NanoRacks’ efforts are paying off in tangible ways. Remember those unfortunate fruit flies crammed into the V-2 rocket nose cone on that first live organism payload flight? Thanks to NanoRacks’ standardized hardware and relationship with NASA, fruit flies -- a great research model both on the ground and in space -- are making it into space once again (and fortunately for them—back down to Earth as well). One NanoRacks customer, a prolific fruit fly researcher, was able to fly payloads three times in a single year -- three times more, she wrote, than in all the years prior to that.
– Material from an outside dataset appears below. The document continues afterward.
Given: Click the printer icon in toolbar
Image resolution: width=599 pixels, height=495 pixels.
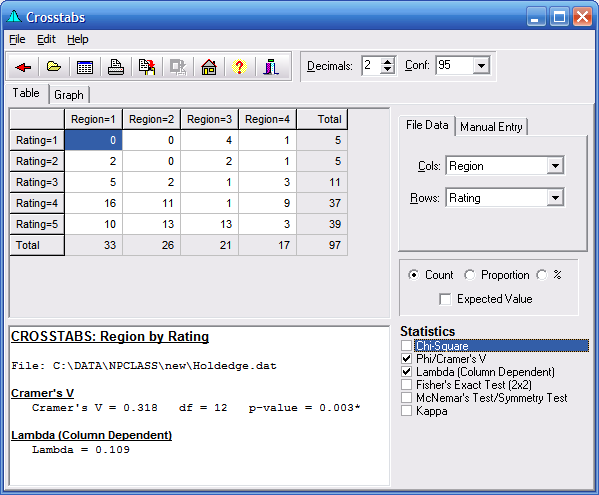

She has since been able to build a much more sophisticated fruit fly space research program and regularly sends projects to the ISS.“We were able to move this microgravity researcher ahead farther and faster than she had been able to before, which underscores the capabilities that we've been able to provide investigators, creating something that's affordable and easily transferable,” remarks Carruthers.NanoLabs have also housed some incredible science projects for Chicago’s Boy Scout Troop 209, which studied bacterial gene mutation in microgravity. A second troop used spectrometry inside their NanoLab to study how amyloid beta -- the peptide responsible for amyloid plaques in the brains of Alzheimer’s patients -- folds in microgravity. Both projects could have important implications for human health -- both on the ground and in space. And NanoRacks’ support of students doesn’t stop there. Their spin off company, DreamUp, helps students from primary to post-doctorate realize their own microgravity experiments such as the world’s first genome editing experiment in space.But perhaps the most significant scientific payload NanoRacks has flown is a collaborative project with scientists from the Beijing Institute of Technology. The research team created a microgravity-optimized PCR chip to study mutation in an immune system-specific area of the genome susceptible to damage from ionizing radiation like that experienced by astronauts in space. The result was a miniature thermocycler that is both portable and programmable -- and that yielded equivalent or higher amounts of DNA than commercial thermocyclers. The study was published in the journal Acta Astronautica and represents the first commercial Chinese payload in history on the ISS -- making NanoRacks the first and only entity, commercial or otherwise – to make this opportunity possible.

NanoRacks

The formal handover of the Chinese payload to NanoRacks at the Space Life Sciences Lab in Cape Canaveral, Florida. Photo credit: NanoRacks.

Small effort, big gains

Clearly, a lot of progress has been made toward making the space lab more analogous to the Earth lab in the past few years, and NanoRacks has played no small part in those improvements. Despite the challenges that still remain for microgravity research, some truly significant work has been accomplished. With just a little more investment, Carruthers believes, much larger gains can be made.“We’re close,” he says. “If we just opened it up a little bit more and we make available things that are even more familiar to the researcher, like automated fluid handling, if we made it only just a little bit easier, imagine how that would change the complexity, quality, and consistency of research done in space. Imagine what researchers could understand and produce – from biology to complex pharmaceuticals. NanoRacks is ready to be a keystone company in these efforts.”Indeed, NanoRacks is collaborating closely with NASA to explore future commercial pathways to expanding the scope of space science. The Company was selected as one of nine to lead NASA’s LEO Commercialization Study, which yielded critical insights into the pathway toward expanding commercial activity in space. NanoRacks expects that insights gleaned from this endeavor will ultimately result in producing more sustainable, more affordable approaches to space science. With NanoRacks, NASA, and the space industry at large approaching sustainable, useful space science — and bioscience specifically — as a central theme and focus of exploration (rather than an expensive afterthought), those goals will become a reality, forever transforming space science.